17/09/2021 – Decimos que el Padre es la fuente última, el manantial infinito, el origen más profundo de todo lo que existe. Y por eso nuestro corazón, aunque tratemos de olvidarlo, tiene un hondo deseo de llegar al Padre, tiene una sed intensa de alcanzar ese infinito abismo de luz, de vida y de poder. Una vez escuché este hermoso ejemplo: a nosotros nos sucede como a las truchas. Las truchas que nacen en lo alto de los ríos de montaña luego comienzan a descender, a descender, hasta que llega un momento en que una tremenda atracción los impulsa hacia arriba, y comienzan a nadar contra la corriente para volver a su origen, a los manantiales donde el río nace, a la fuente fecunda. ¿Acaso no has sentido muchas veces esa especie de ahogo, ese nudo en la garganta que te hace percibir que estás llamado a otra cosa, más allá de los límites de esta pobre existencia? ¿Acaso no sentimos, aun en medio de nuestro pecado, la atracción del origen, como si recordáramos un maravilloso manantial, nuestro verdadero hogar, el Padre que nos creó?

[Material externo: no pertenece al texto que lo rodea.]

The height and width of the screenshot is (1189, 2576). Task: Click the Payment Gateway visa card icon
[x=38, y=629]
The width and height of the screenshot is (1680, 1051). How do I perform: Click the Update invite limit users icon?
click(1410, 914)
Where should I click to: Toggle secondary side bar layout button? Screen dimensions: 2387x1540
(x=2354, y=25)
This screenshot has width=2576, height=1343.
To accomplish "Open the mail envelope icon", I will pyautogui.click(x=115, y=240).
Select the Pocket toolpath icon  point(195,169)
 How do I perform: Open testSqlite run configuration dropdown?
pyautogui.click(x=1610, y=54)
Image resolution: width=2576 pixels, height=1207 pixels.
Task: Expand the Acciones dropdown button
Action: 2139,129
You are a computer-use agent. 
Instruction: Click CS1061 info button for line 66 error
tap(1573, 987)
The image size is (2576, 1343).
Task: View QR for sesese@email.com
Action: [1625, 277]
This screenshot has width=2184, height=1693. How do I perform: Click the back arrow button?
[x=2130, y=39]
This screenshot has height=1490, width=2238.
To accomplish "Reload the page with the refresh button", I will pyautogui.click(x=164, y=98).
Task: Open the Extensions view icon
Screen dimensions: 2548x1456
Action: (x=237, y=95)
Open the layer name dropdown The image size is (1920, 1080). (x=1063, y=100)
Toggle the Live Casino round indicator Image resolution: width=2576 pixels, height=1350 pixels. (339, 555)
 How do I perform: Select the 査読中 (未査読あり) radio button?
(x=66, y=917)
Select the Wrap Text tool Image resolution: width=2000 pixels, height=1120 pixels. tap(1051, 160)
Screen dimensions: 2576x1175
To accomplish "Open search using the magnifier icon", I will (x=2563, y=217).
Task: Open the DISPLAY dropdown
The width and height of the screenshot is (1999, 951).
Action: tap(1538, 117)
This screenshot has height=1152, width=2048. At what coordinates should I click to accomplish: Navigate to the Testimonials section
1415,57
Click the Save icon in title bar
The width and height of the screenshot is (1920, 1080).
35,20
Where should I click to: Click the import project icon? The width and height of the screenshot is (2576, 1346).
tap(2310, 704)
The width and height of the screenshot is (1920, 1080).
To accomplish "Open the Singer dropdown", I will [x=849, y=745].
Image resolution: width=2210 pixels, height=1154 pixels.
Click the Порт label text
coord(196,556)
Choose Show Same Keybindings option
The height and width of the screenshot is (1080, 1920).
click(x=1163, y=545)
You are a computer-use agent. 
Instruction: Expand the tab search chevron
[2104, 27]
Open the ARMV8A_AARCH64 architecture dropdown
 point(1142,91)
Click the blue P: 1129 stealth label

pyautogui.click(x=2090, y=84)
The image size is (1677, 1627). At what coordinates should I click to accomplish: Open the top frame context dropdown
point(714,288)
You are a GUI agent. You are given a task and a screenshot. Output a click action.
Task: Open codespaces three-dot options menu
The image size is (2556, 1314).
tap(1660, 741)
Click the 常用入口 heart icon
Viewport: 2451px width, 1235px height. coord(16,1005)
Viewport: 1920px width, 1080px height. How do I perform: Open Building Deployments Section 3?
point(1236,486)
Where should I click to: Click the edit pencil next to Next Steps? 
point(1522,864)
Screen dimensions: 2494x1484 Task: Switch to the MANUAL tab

Un testimonio admirable de esta atracción es San Ignacio de Antioquía. Cuando lo llevaban al martirio, a ser comido por los leones, los guardias lo veían sonreír e ignoraban el motivo de su íntimo gozo. El mismo Ignacio nos dejó unas cartas que escribió en ese trayecto hacia el martirio, y en una de ellas cuenta el motivo de su intensa alegría: “Hay dentro de mí un manantial que clama y grita: ven al Padre”. Y el Padre es Dios, ilimitado, eterno, perfectísimo, inteligencia infinita, bondad pura, sin mezcla de imperfección alguna, puro ser, vida plena e inagotable. Para expresar que él supera todas las cosas decimos que está en el cielo, ya que mirar al cielo nos obliga a ampliar la mirada, a salir de los pequeños límites de nuestra pobre experiencia cotidiana: “¡Señor Dios mío, qué grande eres! Vestido de grandeza y hermosura, te cubres con el manto de la luz” (Sal. 104, 1-2).
Pero esa atracción que sentimos hacia él no significa que tengamos que esperar la muerte para alcanzarlo. Porque él está en todas partes, y en cualquier lugar podemos llegar a encontrarnos con él, a alabarlo porque es la fuente de todo lo que existe, a darle gracias por la vida que derrama en el universo, a sentirnos humildemente agradecidos por esa explosión de vida que él quiso desparramar por todas partes, a reconocer su presencia creadora en cada criatura, a respirar el aire puro, a disfrutar del agua y de las rosas sintiendo que son como una caricia de vida que él creó para nosotros, porque “Dios nos regala generosamente todas las cosas para que las disfrutemos” (1 Tim. 6, 17). El como Padre bueno expresa su amor a través de la lluvia y del sol, y bendice con estos dones también a los pecadores; por eso nos pide que nosotros no amemos sólo a nuestros amigos: “Amen a sus enemigos para que sean hijos de su Padre del cielo, que hace salir su sol sobre malos y buenos, y hace llover sobre justos e injustos” (Lc. 5, 44-45).